Whoa, three months! Remind me: I chose this, right?
Choice seems the closest word, but it doesn’t quite fit. As with many of the large and often unexpected decisions I’ve made in the past few years, this one registered internally as a surprise, more like receiving news than generating it. I awoke one morning and heard myself think, “Huh! I’m going to do a three-month retreat.” As if it were already determined, as if I’d received a terse memorandum from my boss. It was like having your partner announce, “I’ve decided: We’re moving to Zimbabwe.” My follow-up thoughts were, “Really? Are you sure? Can’t we talk about this?”
Of course I could have ignored the urging, or deferred it until it shrank away. But big life decisions are a curious mix of the logical and the preposterous, of steering and getting out of one’s own way, of initiation and surrender. And so now here I was, relishing this last day of summer. Wistful. Excited. Freaked out.
And quite pleased with myself. A kind of how-cool-am-I pleased, a look-who’s-a-serious-Buddhist pleased. Which seems particularly absurd, given that Buddhism’s path to liberation is grounded in the belief that the self is delusion, and that feeding the ego is a basic cause of suffering.

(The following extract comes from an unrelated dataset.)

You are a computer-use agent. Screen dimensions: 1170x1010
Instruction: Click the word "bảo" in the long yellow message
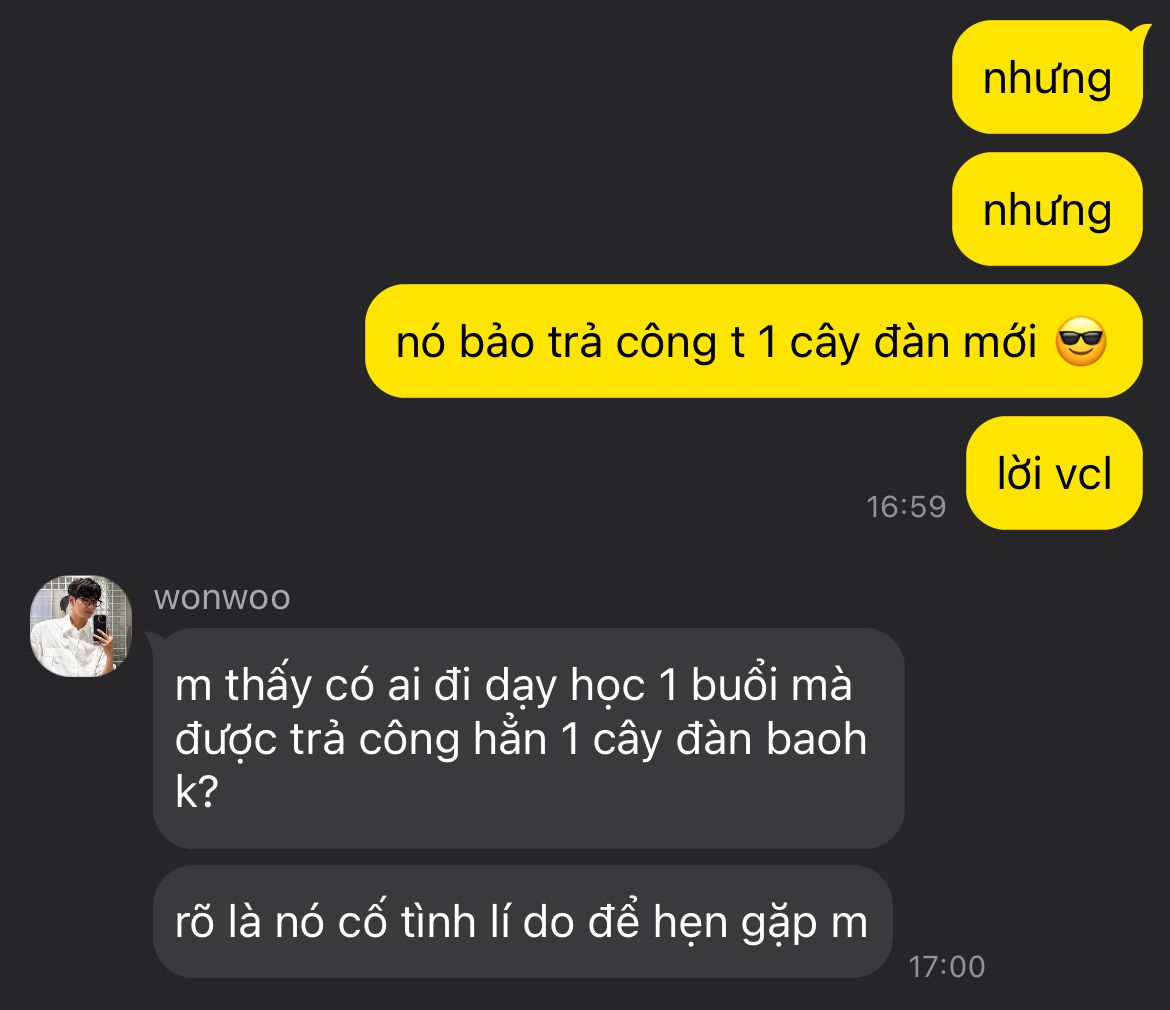point(496,342)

How abundant, the opportunities to revisit that lesson! The night before arriving here, I gathered some friends for an informal ritual of support and camaraderie, a bon voyage before sailing solo into the waters of my own restless mind. The highlight of the ritual came when a friend ceremonially cut my hair monk-short (a style easily abetted by my particular pattern of middle-aged balding, which leaves me with a medieval clerical tonsure even in these most secular of times). This symbolic shearing was meant to buzz me into anonymity and thus ease the entry into my period of temporary monasticism. But here, too, attempts at Buddha-like detachment were counterproductive. I thought the haircut looked kind of hot. It made me feel more attractive, not more neutered.
Plus, to my dismay, when I arrived, I saw that several other men and women had also shorn their hair—shorter and (so I speculated) with less egotistical flair than I had. And probably none had been pretentious enough to invite 12 friends over to witness it. Can three months even begin to dent the depth of my self-absorption?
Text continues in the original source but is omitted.